WORK REQUIRED —
Would you filter these records and copy every line that has the word "Open"?

Collected data entries
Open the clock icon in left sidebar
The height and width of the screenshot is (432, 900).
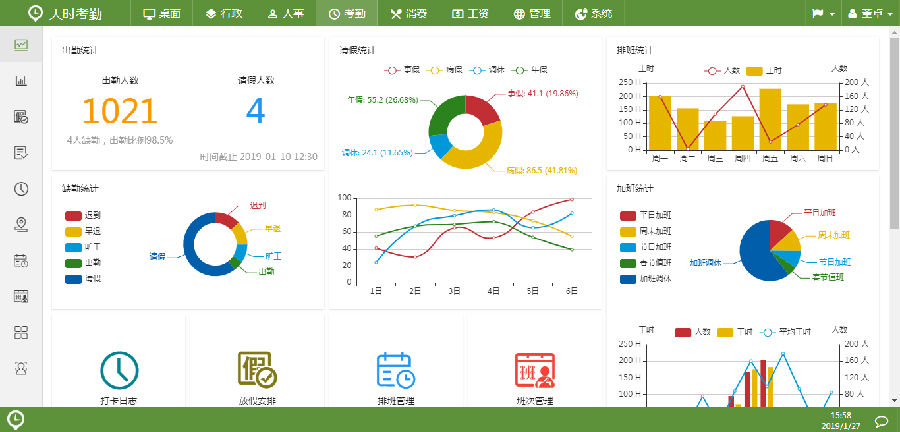(21, 189)
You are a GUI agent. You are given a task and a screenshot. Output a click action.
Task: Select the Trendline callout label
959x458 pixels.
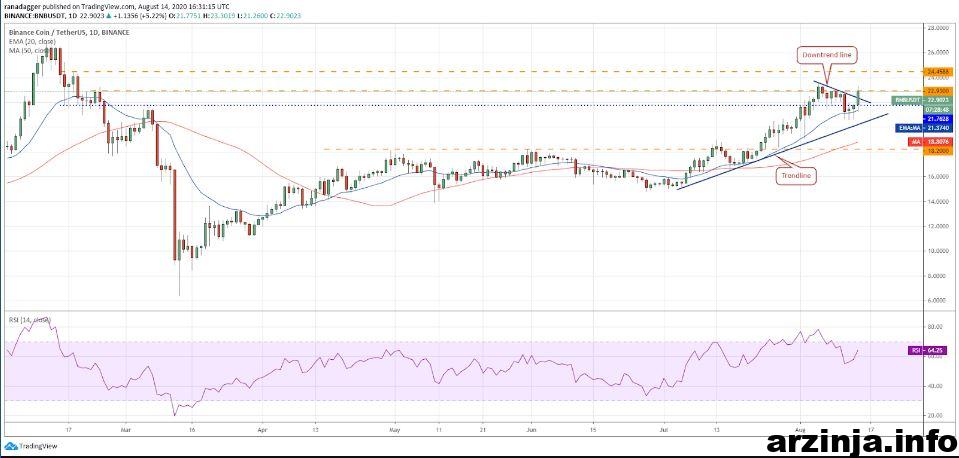[798, 175]
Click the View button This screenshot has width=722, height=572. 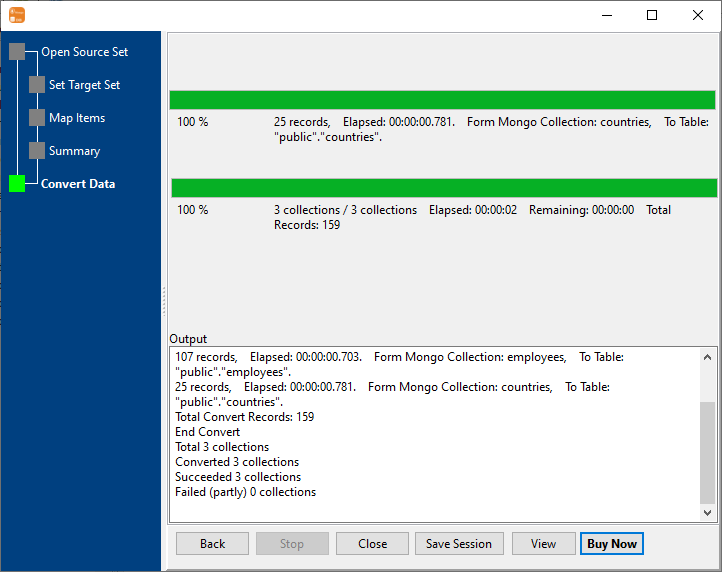click(543, 544)
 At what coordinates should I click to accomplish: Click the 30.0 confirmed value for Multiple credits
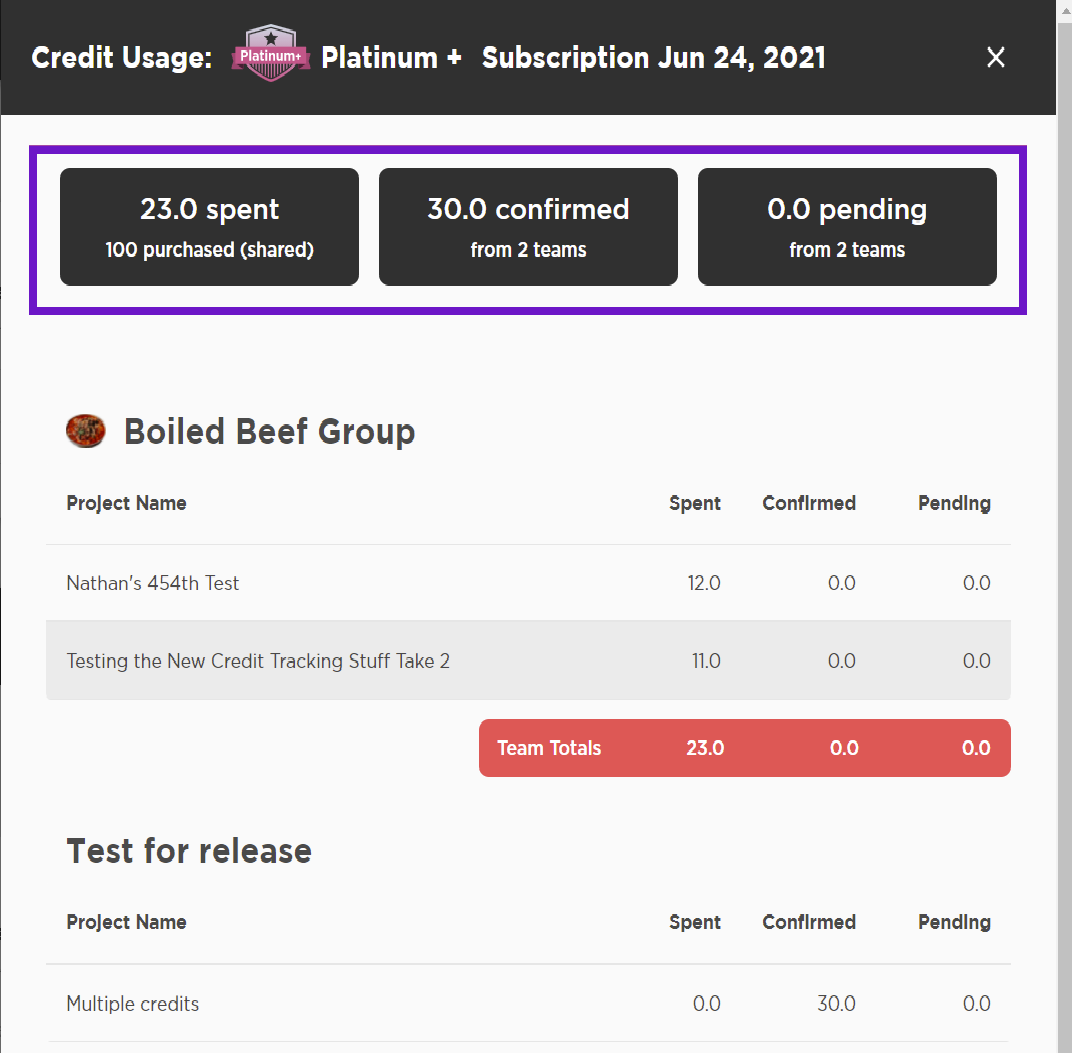pyautogui.click(x=836, y=1003)
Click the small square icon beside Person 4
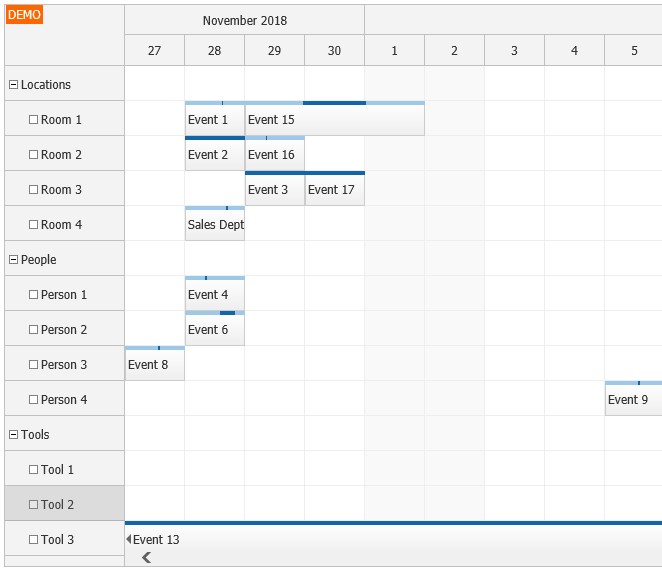 tap(33, 400)
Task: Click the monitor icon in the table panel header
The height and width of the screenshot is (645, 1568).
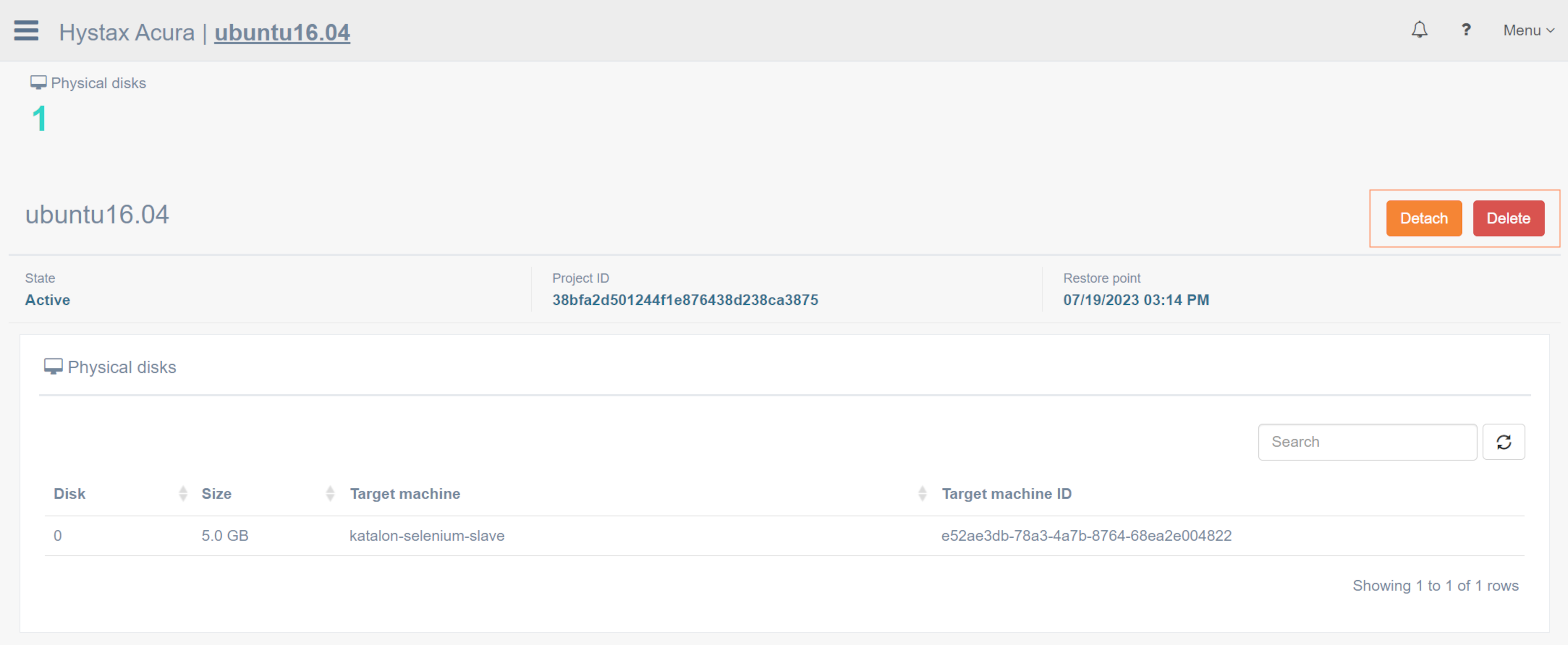Action: [53, 367]
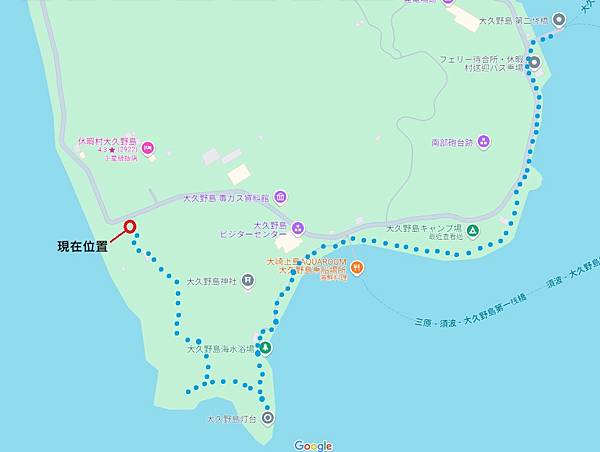The image size is (600, 452).
Task: Select the 南部砲台跡 text label
Action: tap(452, 143)
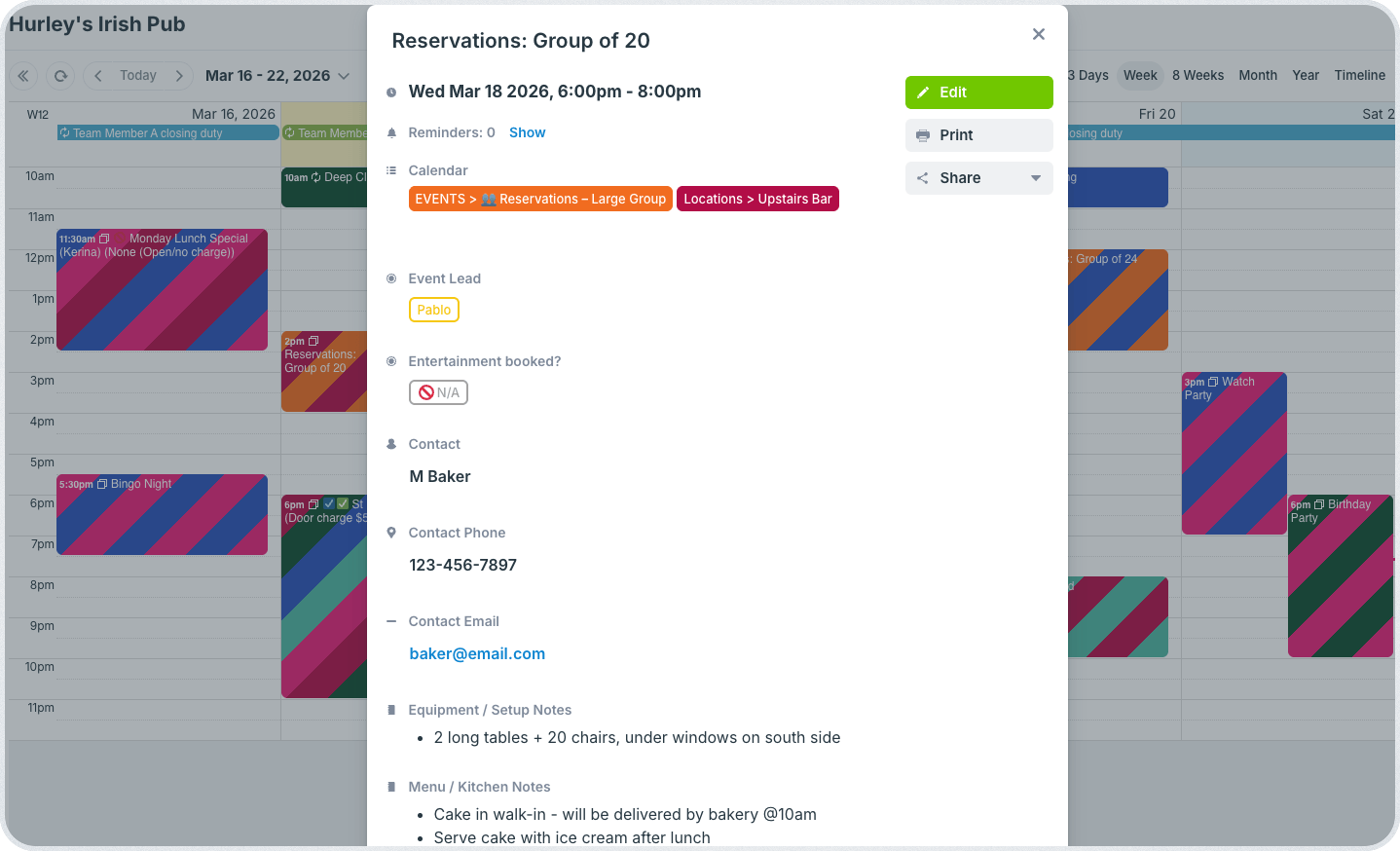Click the multi-copy icon on Bingo Night event
This screenshot has width=1400, height=851.
tap(102, 484)
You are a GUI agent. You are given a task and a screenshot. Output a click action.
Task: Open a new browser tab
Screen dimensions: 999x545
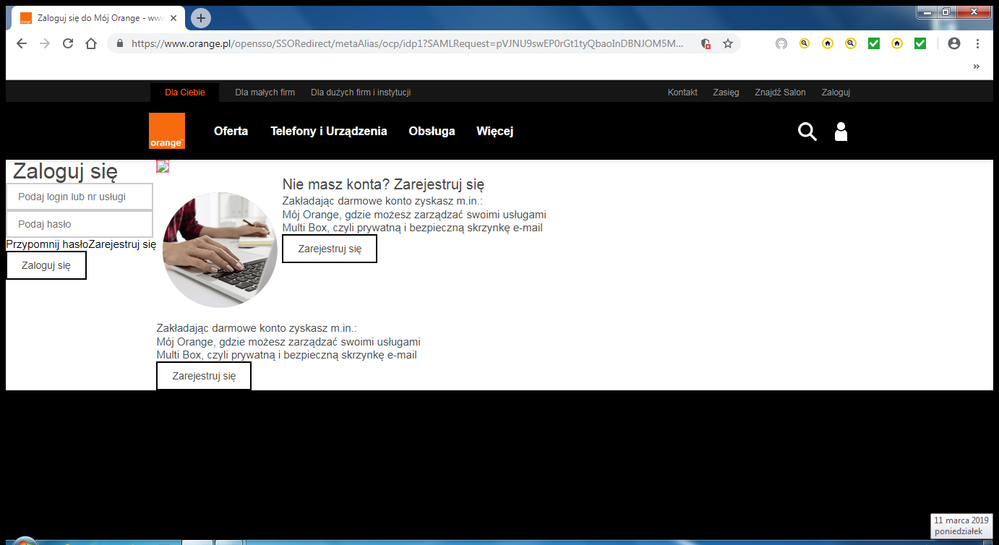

RESPONSE TO THIS EXERCISE —
Open the clock icon in left sidebar
Task: Open a new browser tab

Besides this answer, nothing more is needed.